BEGIN Material supplied
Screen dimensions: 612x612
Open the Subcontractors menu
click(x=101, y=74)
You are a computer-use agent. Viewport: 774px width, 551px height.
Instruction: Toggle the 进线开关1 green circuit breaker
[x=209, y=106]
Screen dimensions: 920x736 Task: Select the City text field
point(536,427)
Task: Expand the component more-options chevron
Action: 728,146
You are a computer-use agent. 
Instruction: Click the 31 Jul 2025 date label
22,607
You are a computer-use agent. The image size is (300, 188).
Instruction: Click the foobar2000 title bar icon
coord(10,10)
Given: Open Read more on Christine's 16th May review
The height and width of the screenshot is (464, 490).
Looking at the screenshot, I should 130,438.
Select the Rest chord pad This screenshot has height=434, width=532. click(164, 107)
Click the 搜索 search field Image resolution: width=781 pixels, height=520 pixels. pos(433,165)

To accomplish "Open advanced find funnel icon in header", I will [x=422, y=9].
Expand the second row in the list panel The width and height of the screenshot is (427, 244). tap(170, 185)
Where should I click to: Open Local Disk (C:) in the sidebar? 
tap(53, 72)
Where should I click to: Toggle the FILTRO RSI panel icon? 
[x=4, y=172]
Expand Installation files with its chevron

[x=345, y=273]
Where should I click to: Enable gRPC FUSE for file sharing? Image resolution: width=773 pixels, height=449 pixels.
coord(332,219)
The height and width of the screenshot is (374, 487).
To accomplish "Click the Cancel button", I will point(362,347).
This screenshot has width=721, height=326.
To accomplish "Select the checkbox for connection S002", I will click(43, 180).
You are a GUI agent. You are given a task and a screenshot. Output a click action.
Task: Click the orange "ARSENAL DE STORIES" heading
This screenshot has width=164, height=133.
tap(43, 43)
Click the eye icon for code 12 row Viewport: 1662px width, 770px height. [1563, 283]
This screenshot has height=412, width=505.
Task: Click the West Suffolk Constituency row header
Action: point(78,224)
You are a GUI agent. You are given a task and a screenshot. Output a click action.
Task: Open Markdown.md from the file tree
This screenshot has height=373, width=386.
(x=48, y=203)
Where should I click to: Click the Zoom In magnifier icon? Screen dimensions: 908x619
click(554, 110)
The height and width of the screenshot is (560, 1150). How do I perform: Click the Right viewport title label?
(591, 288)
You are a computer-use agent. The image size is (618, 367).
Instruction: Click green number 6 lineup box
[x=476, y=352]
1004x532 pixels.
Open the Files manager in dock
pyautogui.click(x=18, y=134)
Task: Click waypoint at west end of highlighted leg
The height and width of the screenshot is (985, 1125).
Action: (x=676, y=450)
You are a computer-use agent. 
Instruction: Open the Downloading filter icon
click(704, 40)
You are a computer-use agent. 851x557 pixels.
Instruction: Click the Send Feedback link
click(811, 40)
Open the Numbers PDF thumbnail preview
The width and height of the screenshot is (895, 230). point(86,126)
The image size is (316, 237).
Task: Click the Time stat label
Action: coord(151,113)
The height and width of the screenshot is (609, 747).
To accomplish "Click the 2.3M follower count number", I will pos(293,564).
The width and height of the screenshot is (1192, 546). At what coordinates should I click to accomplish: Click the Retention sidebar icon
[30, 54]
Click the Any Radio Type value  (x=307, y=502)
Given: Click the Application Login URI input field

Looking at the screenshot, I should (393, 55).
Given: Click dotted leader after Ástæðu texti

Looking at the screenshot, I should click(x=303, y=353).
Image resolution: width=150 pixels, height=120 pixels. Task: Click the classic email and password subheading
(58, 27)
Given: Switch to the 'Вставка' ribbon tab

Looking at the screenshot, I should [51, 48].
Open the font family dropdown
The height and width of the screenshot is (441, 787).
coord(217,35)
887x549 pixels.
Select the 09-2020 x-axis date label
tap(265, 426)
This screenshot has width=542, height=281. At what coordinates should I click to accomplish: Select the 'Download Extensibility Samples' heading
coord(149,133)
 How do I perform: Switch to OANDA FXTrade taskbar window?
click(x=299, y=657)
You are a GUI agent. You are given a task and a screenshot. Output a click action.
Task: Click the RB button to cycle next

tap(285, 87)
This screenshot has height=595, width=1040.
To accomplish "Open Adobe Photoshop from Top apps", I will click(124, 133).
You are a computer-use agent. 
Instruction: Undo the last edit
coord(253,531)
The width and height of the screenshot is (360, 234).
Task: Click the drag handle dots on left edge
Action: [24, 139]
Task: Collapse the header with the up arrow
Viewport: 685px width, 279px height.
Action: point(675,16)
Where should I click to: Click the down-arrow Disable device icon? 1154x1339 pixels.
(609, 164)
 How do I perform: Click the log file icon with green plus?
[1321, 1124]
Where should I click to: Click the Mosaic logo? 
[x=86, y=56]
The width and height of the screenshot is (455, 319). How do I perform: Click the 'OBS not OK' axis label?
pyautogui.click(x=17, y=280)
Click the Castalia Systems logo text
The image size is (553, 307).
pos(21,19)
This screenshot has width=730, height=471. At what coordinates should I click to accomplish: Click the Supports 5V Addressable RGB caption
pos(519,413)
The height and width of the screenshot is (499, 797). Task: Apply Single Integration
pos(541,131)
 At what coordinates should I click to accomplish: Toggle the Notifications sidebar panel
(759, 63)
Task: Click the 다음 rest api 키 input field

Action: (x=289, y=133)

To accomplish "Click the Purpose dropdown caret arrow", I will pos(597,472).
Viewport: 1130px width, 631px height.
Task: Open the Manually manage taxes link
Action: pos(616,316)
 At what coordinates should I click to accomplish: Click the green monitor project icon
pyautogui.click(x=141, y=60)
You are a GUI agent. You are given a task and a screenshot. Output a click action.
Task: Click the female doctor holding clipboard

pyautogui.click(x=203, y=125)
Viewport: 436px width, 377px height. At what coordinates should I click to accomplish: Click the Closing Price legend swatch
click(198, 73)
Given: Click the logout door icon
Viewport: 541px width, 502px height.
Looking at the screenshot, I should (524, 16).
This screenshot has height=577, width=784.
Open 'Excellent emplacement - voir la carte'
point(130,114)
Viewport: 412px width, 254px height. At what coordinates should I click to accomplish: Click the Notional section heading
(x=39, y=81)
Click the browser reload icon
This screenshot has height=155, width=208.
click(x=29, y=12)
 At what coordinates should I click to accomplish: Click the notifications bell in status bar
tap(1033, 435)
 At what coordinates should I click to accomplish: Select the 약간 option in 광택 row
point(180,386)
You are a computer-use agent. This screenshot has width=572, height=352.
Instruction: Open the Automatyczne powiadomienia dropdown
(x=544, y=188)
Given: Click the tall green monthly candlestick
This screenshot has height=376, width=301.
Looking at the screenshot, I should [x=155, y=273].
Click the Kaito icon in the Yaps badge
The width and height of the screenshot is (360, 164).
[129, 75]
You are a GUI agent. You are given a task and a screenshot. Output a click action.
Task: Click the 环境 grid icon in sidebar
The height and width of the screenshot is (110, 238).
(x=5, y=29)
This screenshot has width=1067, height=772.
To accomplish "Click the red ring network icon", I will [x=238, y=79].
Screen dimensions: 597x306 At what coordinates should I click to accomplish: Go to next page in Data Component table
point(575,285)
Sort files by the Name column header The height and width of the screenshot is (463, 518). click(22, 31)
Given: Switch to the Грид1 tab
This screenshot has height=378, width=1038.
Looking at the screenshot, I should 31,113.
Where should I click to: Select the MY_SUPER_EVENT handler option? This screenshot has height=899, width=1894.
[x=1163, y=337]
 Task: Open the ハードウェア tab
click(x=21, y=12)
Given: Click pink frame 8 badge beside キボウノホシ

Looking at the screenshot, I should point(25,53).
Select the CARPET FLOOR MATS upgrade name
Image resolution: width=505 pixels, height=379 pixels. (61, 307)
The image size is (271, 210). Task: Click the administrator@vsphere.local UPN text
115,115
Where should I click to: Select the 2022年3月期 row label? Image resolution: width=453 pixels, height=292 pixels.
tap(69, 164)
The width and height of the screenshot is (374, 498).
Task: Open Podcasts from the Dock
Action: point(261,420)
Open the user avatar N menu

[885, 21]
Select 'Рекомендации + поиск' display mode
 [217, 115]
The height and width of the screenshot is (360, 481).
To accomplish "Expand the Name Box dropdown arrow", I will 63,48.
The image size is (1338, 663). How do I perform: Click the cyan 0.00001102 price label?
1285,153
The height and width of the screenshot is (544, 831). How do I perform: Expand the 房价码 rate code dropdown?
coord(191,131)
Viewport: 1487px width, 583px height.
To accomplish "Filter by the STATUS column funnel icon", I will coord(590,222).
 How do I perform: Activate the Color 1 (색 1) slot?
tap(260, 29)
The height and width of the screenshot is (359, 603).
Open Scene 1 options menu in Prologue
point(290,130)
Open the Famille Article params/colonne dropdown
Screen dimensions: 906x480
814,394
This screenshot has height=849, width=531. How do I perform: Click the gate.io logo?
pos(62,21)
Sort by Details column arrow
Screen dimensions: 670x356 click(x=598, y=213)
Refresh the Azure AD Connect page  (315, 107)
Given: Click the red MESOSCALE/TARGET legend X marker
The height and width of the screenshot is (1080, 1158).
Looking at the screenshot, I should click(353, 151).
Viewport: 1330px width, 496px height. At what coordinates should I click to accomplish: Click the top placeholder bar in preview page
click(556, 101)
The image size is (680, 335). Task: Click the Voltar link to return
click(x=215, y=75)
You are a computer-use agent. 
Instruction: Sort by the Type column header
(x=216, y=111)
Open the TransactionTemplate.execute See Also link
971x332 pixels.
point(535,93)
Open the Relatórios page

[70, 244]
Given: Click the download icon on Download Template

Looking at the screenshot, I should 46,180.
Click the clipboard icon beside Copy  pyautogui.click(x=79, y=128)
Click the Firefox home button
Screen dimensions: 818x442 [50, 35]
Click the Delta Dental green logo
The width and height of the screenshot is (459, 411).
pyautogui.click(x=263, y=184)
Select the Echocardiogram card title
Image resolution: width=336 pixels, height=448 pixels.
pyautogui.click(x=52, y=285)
END Material supplied
* **Problem details**
Above are the entries; copy every line among them that contains the word "funnel".

* **Response to this task**
To accomplish "Open advanced find funnel icon in header", I will [x=422, y=9].
To accomplish "Filter by the STATUS column funnel icon", I will coord(590,222).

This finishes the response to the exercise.